TASK PROMPT. Nothing but the lines from the one containing "This screenshot has height=329, width=524." through the end of the entries below should appear in your answer, transcribed exactly; please drop the pictures.

Dataset entries.

*** Block opens ***

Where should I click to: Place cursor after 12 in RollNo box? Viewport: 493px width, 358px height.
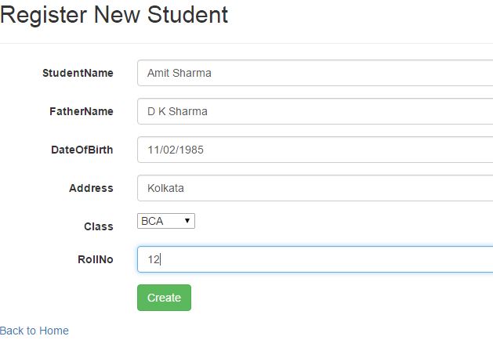[161, 259]
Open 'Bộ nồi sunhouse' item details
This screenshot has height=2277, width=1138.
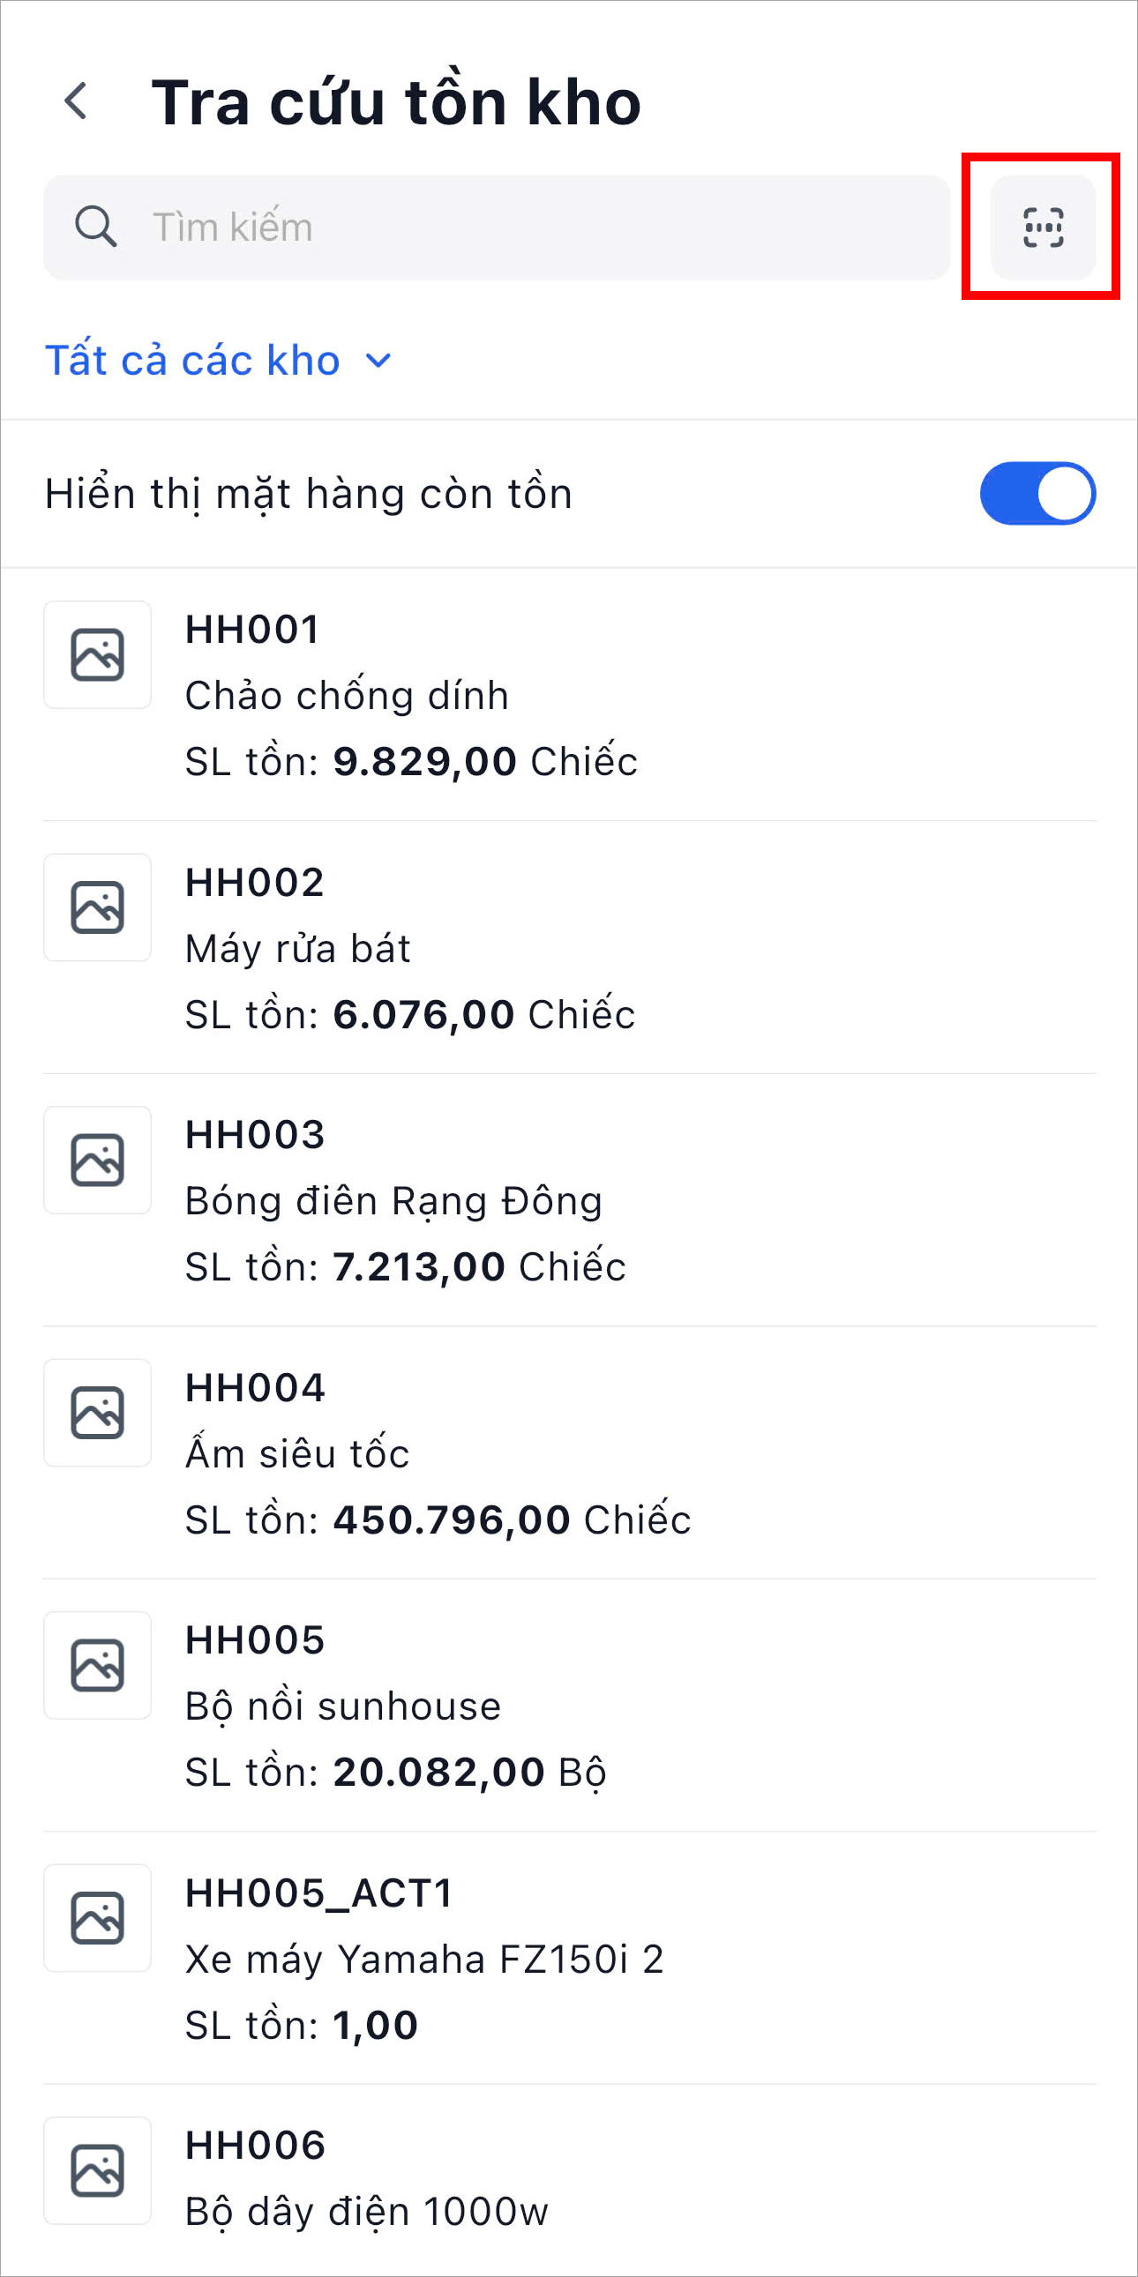click(x=343, y=1707)
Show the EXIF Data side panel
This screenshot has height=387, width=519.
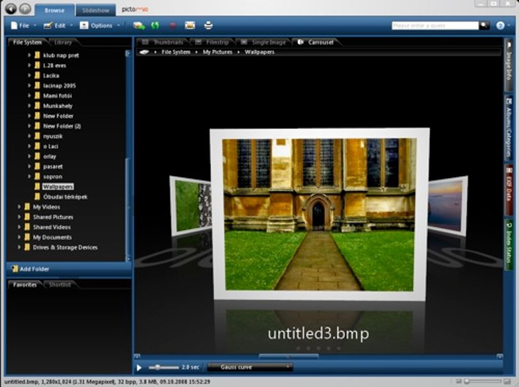[509, 190]
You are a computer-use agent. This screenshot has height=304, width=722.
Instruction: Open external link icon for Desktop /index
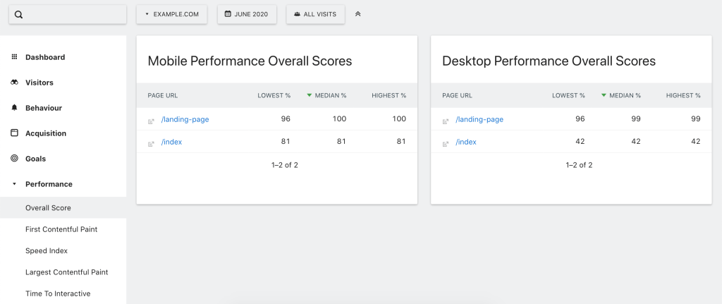click(446, 144)
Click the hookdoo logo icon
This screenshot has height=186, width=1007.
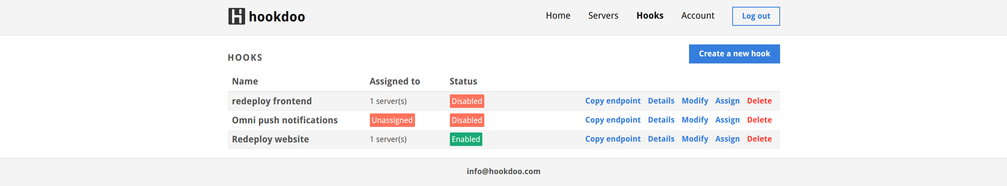[x=236, y=16]
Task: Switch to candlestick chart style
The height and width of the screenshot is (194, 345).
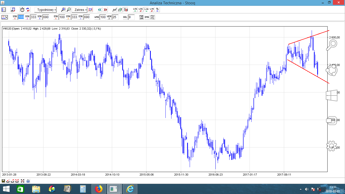Action: (126, 10)
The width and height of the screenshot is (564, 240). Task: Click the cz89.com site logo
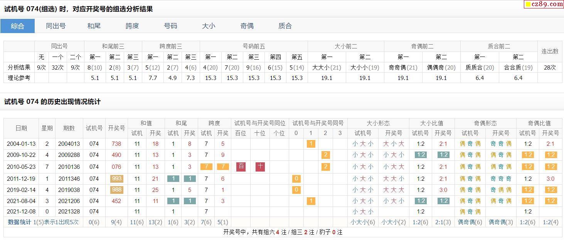pos(544,4)
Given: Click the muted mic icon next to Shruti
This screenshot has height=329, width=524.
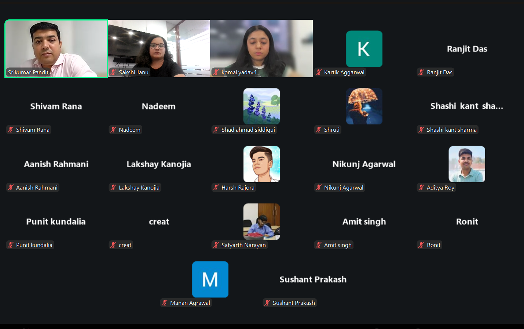Looking at the screenshot, I should [x=319, y=130].
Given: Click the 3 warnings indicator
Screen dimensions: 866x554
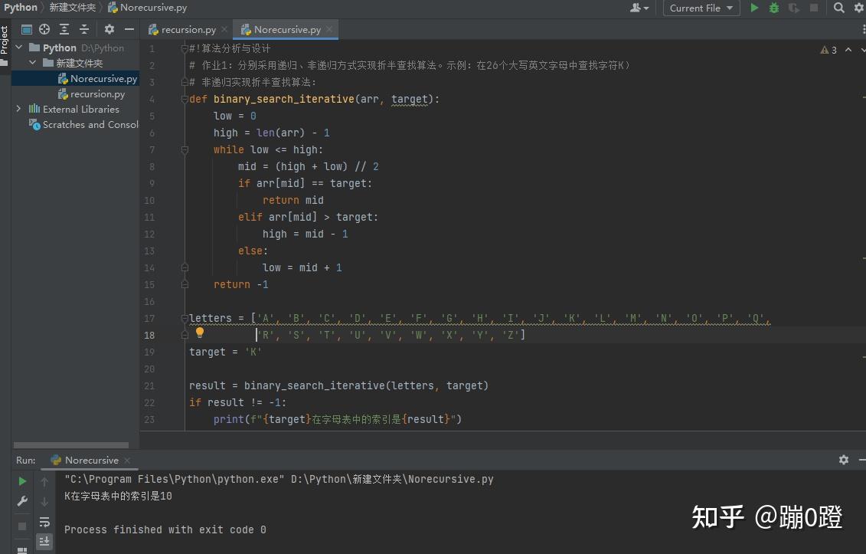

*** Block closes ***

SOLUTION FOR THIS TASK.
This screenshot has height=329, width=524.
Looking at the screenshot, I should [x=319, y=130].
Given: Click the 3 warnings indicator
Screen dimensions: 866x554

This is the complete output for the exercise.